# Passed the Buck 2020



## Walt Donaldson (Feb 23, 2015)

I remember these threads in the past, maybe one was started for this year and I missed it? I think it's cool to see bucks that hunters are letting walk. 

Here is one from Saturday


----------



## TJD (Jan 29, 2006)

Nice pass Walt, Here’s a few I’ve posted in the lfts. Still waiting on the B1G 1.


----------



## Ieatshrooms (Sep 19, 2019)

Do you guys have cameras in the stand or are those just cell phone pics? Quality is way better than mine if that is the case. I think I might start bringing my camera just for this thread, I doubt I'm gonna find a buck to fill a second tag on.


----------



## TJD (Jan 29, 2006)

I just started self filming, but my pics above are from an I phone 11.


----------



## grapestomper (Jan 9, 2012)

Had this bunch in and was kind of cool.


----------



## Walt Donaldson (Feb 23, 2015)

Ieatshrooms said:


> Do you guys have cameras in the stand or are those just cell phone pics? Quality is way better than mine if that is the case. I think I might start bringing my camera just for this thread, I doubt I'm gonna find a buck to fill a second tag on.


Mine are stills I take while videoing on a DSLR cam.


----------



## Walt Donaldson (Feb 23, 2015)

TJD said:


> View attachment 593465
> View attachment 593459
> View attachment 593461
> View attachment 593463
> Nice pass Walt, Here’s a few I’ve posted in the lfts. Still waiting on the B1G 1.


Very nice!


----------



## Hoytman5 (Feb 1, 2008)

Walt Donaldson said:


> I remember these threads in the past, maybe one was started for this year and I missed it? I think it's cool to see bucks that hunters are letting walk.
> 
> Here is one from Saturday
> 
> View attachment 593451


Next year's B1G1... great deer.


----------



## Wandering arrows (Dec 20, 2009)

This is my best pass of the year so far


----------



## snortwheeze (Jul 31, 2012)

Guy's ever need someone to kill them for ya I will ... good job guy's ! Some would not make it past me but if I ever get the property to do so I'd smile while I let em walk as well.
Where ya at Randy @bigbuck160


----------



## aacosta (Dec 18, 2015)

My only buck in range this year


----------



## Spartan88 (Nov 14, 2008)

Since I don't hunt the Zone 3 petting zoo, the chances of me posting a picture on this thread are slim and none. You city boyz have no clue how good ya have it...


----------



## noshow (Sep 24, 2010)




----------



## Big Tuna (Mar 29, 2017)




----------



## Waif (Oct 27, 2013)

Gadzooks!
And congrats.
Such opportunities are worth celebrating.

( Warning deer, I'm not holding out for two hundred inches this year. L.o.l..)


----------



## BeaverCreek (Oct 20, 2014)

LOL, I wish I had your guys' discipline.


----------



## vincke07 (Feb 17, 2012)

This one should be easy to recognize if he makes it with the white spot on his snout.


----------



## LabtechLewis (Nov 20, 2008)

I had this one walk within 10 yards of me a couple weeks ago. Not certain I could have got the bow off the hook anyway, but I got the cell phone out instead. Cool looking antlers, but didn't appear much over 150# dressed.

Tasks to complete
**A.** In the thread, what device took the pictures TJD posted?
**B.** Output the stretch of the thread from "Such opportunities are" through "(Oct 20, 2014)".
**C.** Which posters in the thread have a date from 2012 shown beside their name?

Raw data
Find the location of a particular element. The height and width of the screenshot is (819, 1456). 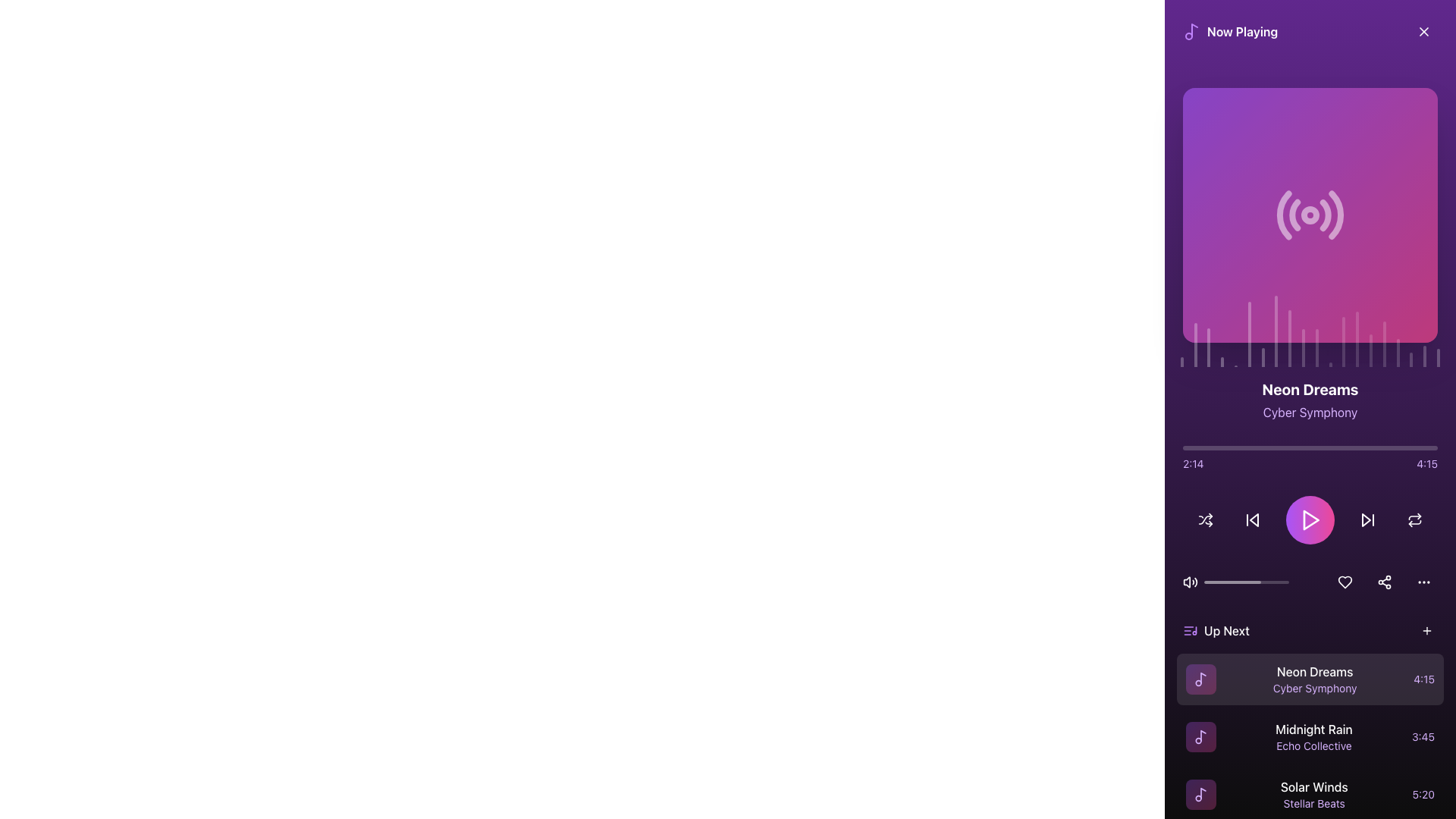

Final results
**A.** An I phone 11.

**B.**
Such opportunities are worth celebrating.

( Warning deer, I'm not holding out for two hundred inches this year. L.o.l..)


----------



## BeaverCreek (Oct 20, 2014)

**C.** grapestomper (Jan 9, 2012), snortwheeze (Jul 31, 2012), vincke07 (Feb 17, 2012)